======== SUPPLIED DATA

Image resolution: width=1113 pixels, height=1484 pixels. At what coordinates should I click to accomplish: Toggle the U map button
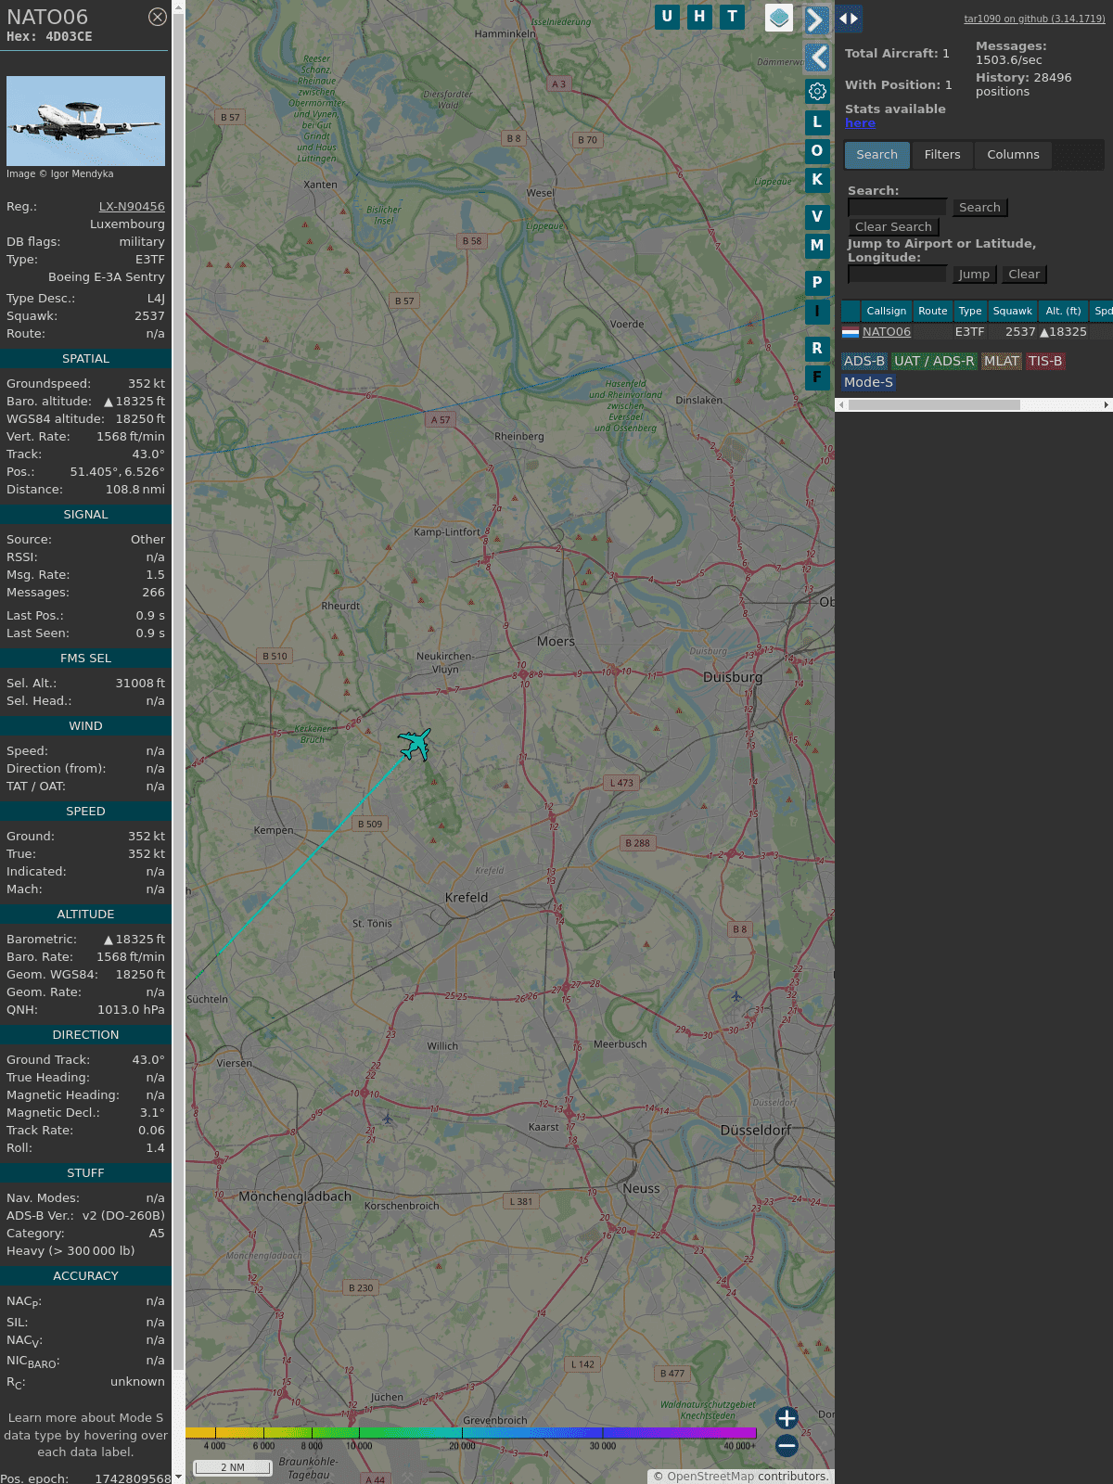point(667,17)
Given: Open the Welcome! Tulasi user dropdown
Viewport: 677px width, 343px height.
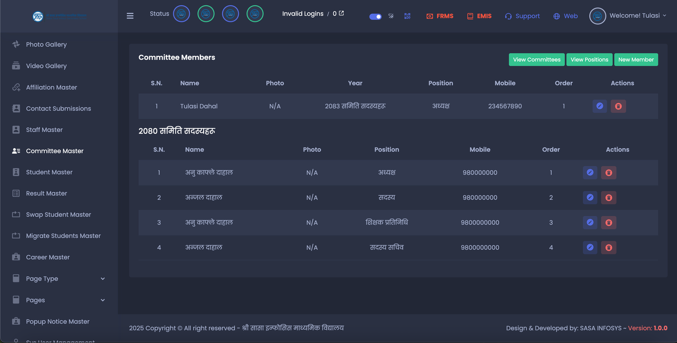Looking at the screenshot, I should pyautogui.click(x=628, y=16).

================

> **WHAT YOU ARE ASKED TO DO**: At the line containing "Given: Open the Welcome! Tulasi user dropdown", start reproducing exactly, and stop after the last line of the listing; include both ends, and leave the pictures out.

> **EXERCISE RESULT**:
Given: Open the Welcome! Tulasi user dropdown
Viewport: 677px width, 343px height.
Looking at the screenshot, I should pyautogui.click(x=628, y=16).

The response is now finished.